**Problem**
Copy the rows from the line containing "You are a computer-use" down to the line containing "(x=857, y=303)", both ends included.

Rows of locating words and elements:
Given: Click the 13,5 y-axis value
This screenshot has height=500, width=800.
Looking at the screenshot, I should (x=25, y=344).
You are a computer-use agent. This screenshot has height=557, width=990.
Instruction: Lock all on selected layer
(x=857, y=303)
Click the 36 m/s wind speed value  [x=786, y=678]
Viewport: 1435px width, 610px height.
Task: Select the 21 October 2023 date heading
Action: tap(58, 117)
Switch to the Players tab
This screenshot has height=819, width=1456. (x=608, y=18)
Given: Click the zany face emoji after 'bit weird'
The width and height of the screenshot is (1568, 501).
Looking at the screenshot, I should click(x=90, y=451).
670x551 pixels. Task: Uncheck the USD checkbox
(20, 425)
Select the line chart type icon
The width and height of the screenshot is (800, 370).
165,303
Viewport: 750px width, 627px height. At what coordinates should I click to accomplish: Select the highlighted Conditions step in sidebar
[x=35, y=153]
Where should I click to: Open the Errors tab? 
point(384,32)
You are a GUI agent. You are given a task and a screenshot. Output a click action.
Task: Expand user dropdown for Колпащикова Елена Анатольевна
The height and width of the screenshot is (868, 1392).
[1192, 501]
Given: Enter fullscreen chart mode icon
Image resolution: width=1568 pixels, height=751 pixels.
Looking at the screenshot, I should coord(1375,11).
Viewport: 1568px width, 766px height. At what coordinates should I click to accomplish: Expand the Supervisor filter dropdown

**The response**
You are a computer-use agent. This screenshot has height=557, width=990.
Instruction: Lock all on selected layer
(x=857, y=303)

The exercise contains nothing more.